[A block of data]
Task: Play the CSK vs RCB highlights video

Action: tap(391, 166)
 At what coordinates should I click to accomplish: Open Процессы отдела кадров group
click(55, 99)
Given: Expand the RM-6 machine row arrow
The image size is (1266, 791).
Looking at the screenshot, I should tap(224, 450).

==

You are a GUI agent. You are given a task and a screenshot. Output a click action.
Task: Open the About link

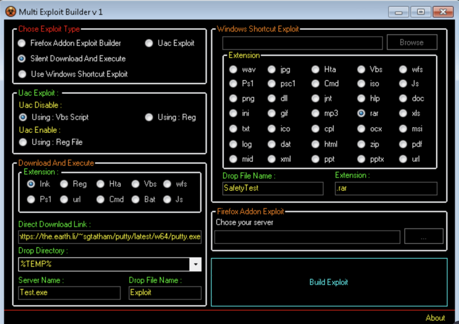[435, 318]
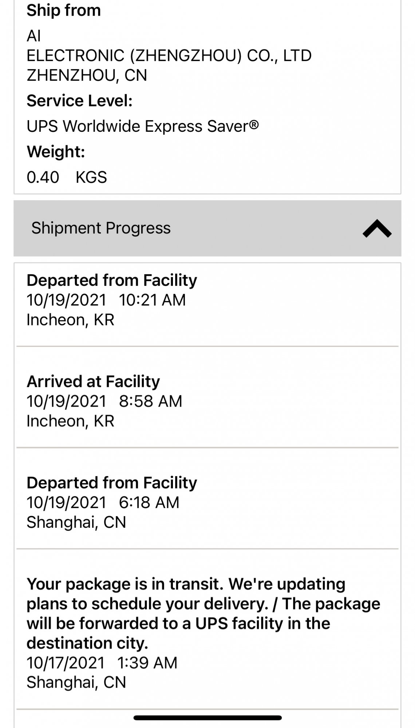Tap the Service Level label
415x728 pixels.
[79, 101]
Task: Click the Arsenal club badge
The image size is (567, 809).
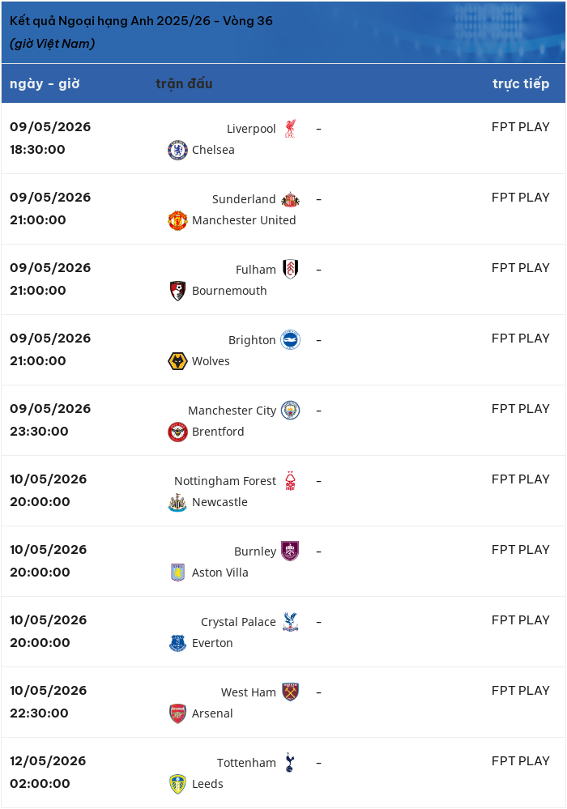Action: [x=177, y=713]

- [Your instructions]:
Return the stretch of the listing from the line containing "You are a GUI" through the line containing "Action: [x=177, y=713]", both included, reproducing each line exactly. Leave the pictures out of your answer.

- [Final result]:
You are a GUI agent. You are given a task and a screenshot. Output a click action.
Task: Open the About link

[435, 318]
Tap the Service Level label
415x728 pixels.
[79, 101]
Task: Click the Arsenal club badge
The image size is (567, 809).
Action: [x=177, y=713]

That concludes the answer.